Les résidents de Guam et des Îles Mariannes du Nord se mobilisent pour faire face à un impressionnant système météorologique, baptisé "super typhon", qui devrait frapper ces territoires américains du Pacifique ce samedi, pile quelques mois après une tempête dévastatrice.
Des files d'attente se forment devant les pompes à essence à Saipan, dans les Îles Mariannes, tandis que les locaux se précipitent vers les magasins de bricolage à la recherche de contreplaqué pour se fortifier, sans oublier les supermarchés, où ils s'approvisionnent en nourriture et en eau potable.
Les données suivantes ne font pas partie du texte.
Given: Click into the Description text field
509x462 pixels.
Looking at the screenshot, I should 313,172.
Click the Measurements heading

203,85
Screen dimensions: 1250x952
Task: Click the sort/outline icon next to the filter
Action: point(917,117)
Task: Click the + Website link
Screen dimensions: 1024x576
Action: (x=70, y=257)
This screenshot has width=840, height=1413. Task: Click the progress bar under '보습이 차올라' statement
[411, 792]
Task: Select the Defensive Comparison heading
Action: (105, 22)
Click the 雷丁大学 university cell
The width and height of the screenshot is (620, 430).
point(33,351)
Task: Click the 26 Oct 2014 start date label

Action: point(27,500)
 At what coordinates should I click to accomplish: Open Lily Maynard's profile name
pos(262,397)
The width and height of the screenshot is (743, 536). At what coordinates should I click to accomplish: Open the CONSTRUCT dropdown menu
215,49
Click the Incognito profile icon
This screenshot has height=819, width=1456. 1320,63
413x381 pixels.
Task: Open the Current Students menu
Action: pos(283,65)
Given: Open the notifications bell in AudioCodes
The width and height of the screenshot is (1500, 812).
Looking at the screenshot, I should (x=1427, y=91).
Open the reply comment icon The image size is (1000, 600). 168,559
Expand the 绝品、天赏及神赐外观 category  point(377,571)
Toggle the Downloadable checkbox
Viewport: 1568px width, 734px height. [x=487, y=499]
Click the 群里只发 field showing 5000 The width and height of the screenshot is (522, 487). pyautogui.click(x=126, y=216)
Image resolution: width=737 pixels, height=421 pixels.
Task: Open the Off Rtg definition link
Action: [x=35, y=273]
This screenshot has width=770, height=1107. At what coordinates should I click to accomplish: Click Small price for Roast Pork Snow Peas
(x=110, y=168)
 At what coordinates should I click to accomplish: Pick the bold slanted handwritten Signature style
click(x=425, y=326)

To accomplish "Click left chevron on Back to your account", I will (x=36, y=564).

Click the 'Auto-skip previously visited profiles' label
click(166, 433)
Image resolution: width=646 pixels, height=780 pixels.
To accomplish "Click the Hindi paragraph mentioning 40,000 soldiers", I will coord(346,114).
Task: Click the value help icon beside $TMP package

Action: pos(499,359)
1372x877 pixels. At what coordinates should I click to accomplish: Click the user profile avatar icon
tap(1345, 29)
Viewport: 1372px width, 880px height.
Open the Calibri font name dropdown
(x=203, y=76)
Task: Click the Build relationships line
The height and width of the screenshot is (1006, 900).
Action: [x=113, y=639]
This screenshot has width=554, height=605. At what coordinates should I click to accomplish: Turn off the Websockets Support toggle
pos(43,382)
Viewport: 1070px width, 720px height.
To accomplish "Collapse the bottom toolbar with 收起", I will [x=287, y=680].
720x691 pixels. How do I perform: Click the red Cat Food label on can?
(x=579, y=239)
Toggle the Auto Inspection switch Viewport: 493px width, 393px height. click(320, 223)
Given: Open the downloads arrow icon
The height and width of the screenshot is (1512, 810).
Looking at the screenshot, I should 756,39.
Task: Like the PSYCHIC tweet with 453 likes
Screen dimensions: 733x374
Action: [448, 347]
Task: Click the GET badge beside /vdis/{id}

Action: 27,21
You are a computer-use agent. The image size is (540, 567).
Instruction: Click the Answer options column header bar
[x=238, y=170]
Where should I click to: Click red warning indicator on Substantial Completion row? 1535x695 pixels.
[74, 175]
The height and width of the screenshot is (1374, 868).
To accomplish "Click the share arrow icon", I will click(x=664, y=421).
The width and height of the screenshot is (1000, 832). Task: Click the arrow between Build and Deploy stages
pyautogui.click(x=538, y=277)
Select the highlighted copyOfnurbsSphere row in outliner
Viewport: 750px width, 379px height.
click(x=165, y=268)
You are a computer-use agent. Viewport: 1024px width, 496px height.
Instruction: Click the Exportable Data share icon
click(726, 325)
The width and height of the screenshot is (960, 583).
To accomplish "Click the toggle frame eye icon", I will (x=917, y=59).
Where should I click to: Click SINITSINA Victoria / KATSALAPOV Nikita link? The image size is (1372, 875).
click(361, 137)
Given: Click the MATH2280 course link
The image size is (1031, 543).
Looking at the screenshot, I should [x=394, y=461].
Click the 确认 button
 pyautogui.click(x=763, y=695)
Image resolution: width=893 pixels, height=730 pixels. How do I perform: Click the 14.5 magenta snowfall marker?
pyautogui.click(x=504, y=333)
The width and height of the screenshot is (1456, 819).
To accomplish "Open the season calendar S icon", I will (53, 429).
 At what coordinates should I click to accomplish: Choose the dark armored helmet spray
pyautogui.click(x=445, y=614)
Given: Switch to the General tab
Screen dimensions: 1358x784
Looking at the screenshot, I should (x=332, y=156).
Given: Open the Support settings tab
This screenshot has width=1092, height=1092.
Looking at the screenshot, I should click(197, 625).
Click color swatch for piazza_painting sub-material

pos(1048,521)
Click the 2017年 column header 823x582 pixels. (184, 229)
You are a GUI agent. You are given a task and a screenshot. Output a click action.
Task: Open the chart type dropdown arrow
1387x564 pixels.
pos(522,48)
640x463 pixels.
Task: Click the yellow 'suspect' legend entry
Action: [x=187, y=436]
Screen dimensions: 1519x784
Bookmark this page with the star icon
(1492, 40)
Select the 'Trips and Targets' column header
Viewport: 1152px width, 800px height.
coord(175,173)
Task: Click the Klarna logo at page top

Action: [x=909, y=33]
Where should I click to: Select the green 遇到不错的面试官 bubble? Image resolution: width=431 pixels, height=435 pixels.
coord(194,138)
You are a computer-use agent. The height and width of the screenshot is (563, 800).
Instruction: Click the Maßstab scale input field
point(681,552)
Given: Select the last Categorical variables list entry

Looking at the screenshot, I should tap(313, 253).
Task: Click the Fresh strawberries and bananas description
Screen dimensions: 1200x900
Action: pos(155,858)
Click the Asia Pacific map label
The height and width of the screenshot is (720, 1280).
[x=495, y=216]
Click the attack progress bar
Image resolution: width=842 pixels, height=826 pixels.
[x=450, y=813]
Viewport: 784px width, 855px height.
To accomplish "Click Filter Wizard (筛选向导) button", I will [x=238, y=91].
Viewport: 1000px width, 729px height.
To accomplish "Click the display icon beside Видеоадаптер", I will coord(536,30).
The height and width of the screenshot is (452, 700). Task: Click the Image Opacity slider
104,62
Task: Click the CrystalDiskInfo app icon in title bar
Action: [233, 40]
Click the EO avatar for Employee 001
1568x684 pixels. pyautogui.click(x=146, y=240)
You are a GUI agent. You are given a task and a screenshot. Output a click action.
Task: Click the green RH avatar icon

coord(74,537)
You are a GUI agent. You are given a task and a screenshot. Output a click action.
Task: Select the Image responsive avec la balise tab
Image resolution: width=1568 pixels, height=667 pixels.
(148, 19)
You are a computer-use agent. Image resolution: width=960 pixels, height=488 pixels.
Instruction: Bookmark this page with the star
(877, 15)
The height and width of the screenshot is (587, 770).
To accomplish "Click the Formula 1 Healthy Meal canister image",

À 21h00 GMT vendredi, le super typhon Bavi se dirigeait à toute vitesse vers l'ouest, vers les Îles Marshall et les Mariannes du Nord, affichant des vents puissants de 259 km/h, avec des rafales atteignant 314 km/h, selon le dernier bulletin du Joint Typhoon Warning Center (JTWC).
Équivalente à un ouragan de catégorie 5, Bavi a été classé super typhon samedi matin par le JTWC. Bien qu'un léger affaiblissement soit prévu, la tempête devrait tout de même balayer Guam et les Mariannes du Nord, déjà durement touchées en avril par le super typhon Sinlaku, qui avait causé d'importants dégâts matériels, privant des milliers de résidents d'électricité et déracinant des arbres.
"Les trajectoires projetées demeurent alarmantes pour les Mariannes. Tous les habitants doivent se préparer à affronter au moins des conditions de tempête tropicale", avertit le service météorologique national américain.
Les célébrations prévues pour le 250e anniversaire des États-Unis de ce samedi sont éclipsées par les mesures d'urgence liées à la tempête.
L'archipel des Mariannes du Nord compte environ 40 000 habitants, alors que l'île voisine de Guam, territoire américain distinct, abrite environ 170 000 personnes.
"Deux super typhons en l'espace de deux mois, c'est sans précédent. C'est une situation inédite pour les Mariannes", déclare Castro, qui a déjà sécurisé les fenêtres de sa maison avec du ruban adhésif et rempli ses réserves d'eau.
L'Organisation météorologique mondiale a également signalé vendredi que le phénomène climatique El Niño, qui a lieu tous les deux à sept ans et peut durer entre neuf et douze mois, a déjà débuté dans le Pacifique tropical. Ce phénomène a pour effet de réchauffer les températures de l'eau dans le centre et l'est du Pacifique équatorial, entraînant des modifications globales des schémas de vent, de pression et de précipitations.